Felt so bloated and the blood rushing to your stomach, brutal.


----------



## nbfootball65 (Nov 18, 2014)

Up your mass isn't to bad but mixes like sand. I always prefer quick mass.


----------



## Jack of blades (Apr 2, 2017)

Update. It's s**t can't be arsed with it


----------



## lewibnb (Oct 5, 2009)

I might get slated for suggesting this but my favourite mass gainer is Rice Pudding 

i know it's not the cleanest gainer but a couple tins of it go down real easy


----------



## Jordan08 (Feb 17, 2014)

Add burgers and fries


----------



## BioSynth (Sep 17, 2014)

Bulking on greek yogurt. Used to be an "ectomorph". Now fat haha so it definitely works. Excellent protein content as well though and cheap in lidl for 500g pots.


----------



## Fadi (Dec 14, 2010)

Jack of blades said:


> Just got me some of that serious mass weight gainer that's got 1200 calories a serving. Let the fat gains begin. Feel sick after drinking it. On a serious note though. Can anyone recommend a high calorie drink like this that's cheap? I only got this one because it was half price. I can easily check my self for a cheap high calorie weight gainer but Iv had them in the past where just horrible to mix and horrible texture and a really hard time to drink. I appreciate any advice but please none of that just make your own or just drink it even though it tastes gross. Iv been there and done that for a long time just want it to be easy now.
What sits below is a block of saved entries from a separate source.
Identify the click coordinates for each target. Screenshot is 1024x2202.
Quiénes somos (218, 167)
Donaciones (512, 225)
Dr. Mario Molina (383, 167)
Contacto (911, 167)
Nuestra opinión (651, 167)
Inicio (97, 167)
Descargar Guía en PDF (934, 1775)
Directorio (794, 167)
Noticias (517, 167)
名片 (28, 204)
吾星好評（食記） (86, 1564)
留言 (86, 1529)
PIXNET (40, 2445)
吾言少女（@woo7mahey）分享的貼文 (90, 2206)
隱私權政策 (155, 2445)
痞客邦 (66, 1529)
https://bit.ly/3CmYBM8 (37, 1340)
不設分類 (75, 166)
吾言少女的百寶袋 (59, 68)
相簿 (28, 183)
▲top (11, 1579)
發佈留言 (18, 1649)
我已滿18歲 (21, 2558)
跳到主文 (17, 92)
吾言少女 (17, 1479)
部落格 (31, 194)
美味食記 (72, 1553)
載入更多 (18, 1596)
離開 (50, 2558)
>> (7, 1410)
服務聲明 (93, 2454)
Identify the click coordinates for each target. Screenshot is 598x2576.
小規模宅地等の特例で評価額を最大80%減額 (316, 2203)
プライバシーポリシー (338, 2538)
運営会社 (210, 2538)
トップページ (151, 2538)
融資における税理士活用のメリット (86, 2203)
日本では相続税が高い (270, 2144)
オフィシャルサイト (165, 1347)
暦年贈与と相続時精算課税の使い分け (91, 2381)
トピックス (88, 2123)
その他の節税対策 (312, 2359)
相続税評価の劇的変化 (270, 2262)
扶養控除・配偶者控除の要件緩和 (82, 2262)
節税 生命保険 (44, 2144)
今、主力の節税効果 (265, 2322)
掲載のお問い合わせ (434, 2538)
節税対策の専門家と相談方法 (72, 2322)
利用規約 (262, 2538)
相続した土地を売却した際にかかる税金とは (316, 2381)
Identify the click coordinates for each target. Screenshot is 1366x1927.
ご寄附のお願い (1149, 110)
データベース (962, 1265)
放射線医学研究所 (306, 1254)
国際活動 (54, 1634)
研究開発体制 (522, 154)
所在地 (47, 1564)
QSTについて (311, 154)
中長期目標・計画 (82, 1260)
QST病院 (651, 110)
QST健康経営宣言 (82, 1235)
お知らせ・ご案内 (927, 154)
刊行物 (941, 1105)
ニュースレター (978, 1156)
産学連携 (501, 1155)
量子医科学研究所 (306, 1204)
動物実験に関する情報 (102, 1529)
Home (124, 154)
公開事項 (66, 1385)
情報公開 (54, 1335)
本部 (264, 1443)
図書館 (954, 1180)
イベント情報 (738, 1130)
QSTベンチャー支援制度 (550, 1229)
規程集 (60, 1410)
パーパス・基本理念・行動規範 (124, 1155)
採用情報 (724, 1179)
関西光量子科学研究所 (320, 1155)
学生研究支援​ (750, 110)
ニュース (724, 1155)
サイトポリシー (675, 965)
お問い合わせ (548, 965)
Not taken a weight gainer drink in a while but I need them for work for my short breaks. So yeah anyone know of a high calorie weight gainer that's cheap and easy to get down me let me know of it cheers


 You are what you digest and not what you ingest.

Think less of overwhelming your body with excess calories, and more about digestion and assimilation of what food you truly enjoy and are happy to eat. Most of us have forgotten what it means to enjoy our food, beginning at the point of salivation upon smelling its amazing aroma. This in itself goes a long way in preparing your whole digestive system for what is to come.

I know, as usual I am swimming against the tide with my comments, but I only say it because I've been there, and would like to see you eat to live and not live to eat.

That is all mate.

Fadi.


----------



## Uryens (Aug 10, 2017)

Jack of blades said:


> Just got me some of that serious mass weight gainer that's got 1200 calories a serving. Let the fat gains begin. Feel sick after drinking it. On a serious note though. Can anyone recommend a high calorie drink like this that's cheap? I only got this one because it was half price. I can easily check my self for a cheap high calorie weight gainer but Iv had them in the past where just horrible to mix and horrible texture and a really hard time to drink. I appreciate any advice but please none of that just make your own or just drink it even though it tastes gross. Iv been there and done that for a long time just want it to be easy now. Not taken a weight gainer drink in a while but I need them for work for my short breaks. So yeah anyone know of a high calorie weight gainer that's cheap and easy to get down me let me know of it cheers


 most delicious thing that comes to drink for me is the following :

- 2 scoop of whey chocolate

- 2 bananas (so around 350g of bananas)

- 60g of oats

- 500ml of milk or water(whole milk in your case)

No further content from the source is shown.